Does your child understand consent ?
For very young children, encourage them to ask for permission before showing physical affection, even if it’s a hug. They should also not be forced to receive affection from someone, even if it’s a family member if they don’t want it. A child should be taught to respect the power of the word, ‘No’. When someone tells them to stop doing something, they need to immediately cease their behaviour. Encourage them to say no, as well, and continue saying it, loud and clear. If their friend doesn’t honour their decision, tell them that it’s okay to not want to spend time with that person anymore.
Children should understand the importance of ‘gut feelings and respecting their instinct. Let your child know that sometimes, we can feel weird inside and when we sense that a person or situation doesn’t feel right, even if we can’t really say why. It is absolutely good to always listen to that inner voice because as human beings, our brains are wired that way in order to protect us from danger. Hence, relying on your instinct is a better way of staying safe.
As your child gets older, especially from age three, you can get more specific about their sexuality and consent. Teach them that consent means asking for and waiting to hear a ‘yes, this does not mean continuing to touch someone sexually until they hear the word ‘No’. They might roll their eyes at you or say they already know it all, but remember, by continuing to talk about it, you are normalising the discussion of consent, which will help them actually have that discussion in a potentially critical moment.

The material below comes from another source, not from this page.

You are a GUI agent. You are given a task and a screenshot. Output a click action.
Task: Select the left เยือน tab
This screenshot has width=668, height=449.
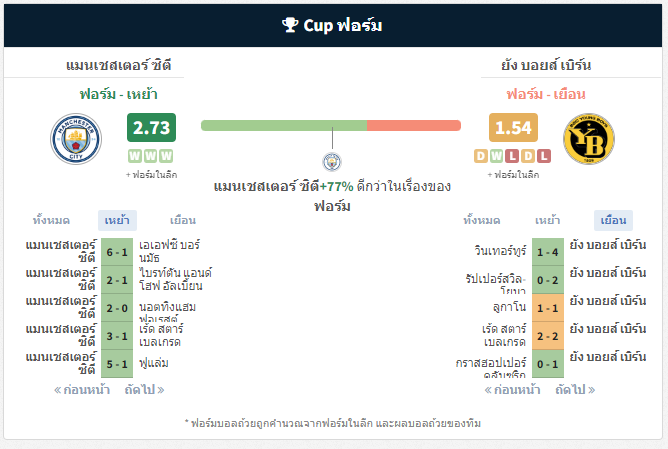(183, 220)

For children older in middle and high school, you can use examples from movies and television programmes to discuss what healthy sexuality really is, and how consent is often inaccurately portrayed. There should be detailed discussions about how to identify and respect a person’s non-verbal communication. At every opportunity, reemphasize and reinforce what you have taught about respecting a person’s ‘no.’
With the Internet at the fingertips in this digital age, all the parental controls in the world won’t keep our children from seeking out the answers to any questions they might have about their bodies and sex. It’s natural for them to be curious, but if you start an open conversation with them at a young age, if they know you won’t scold them or tell them that they are too young to think about ‘adult’ kinds of things, they will be more likely to come to you for information rather than their peers or other erroneous, sources.
Telling children that sexual assault is wrong is not enough. If it was, sexual and gender-based violence won’t be making the news everyone and then. There is a need to make the issue of consent a more detailed and integral part of sex education. We need to arm our children with proper knowledge and fully informed, innate tools they can use to navigate the complex nature of sexually charged situations.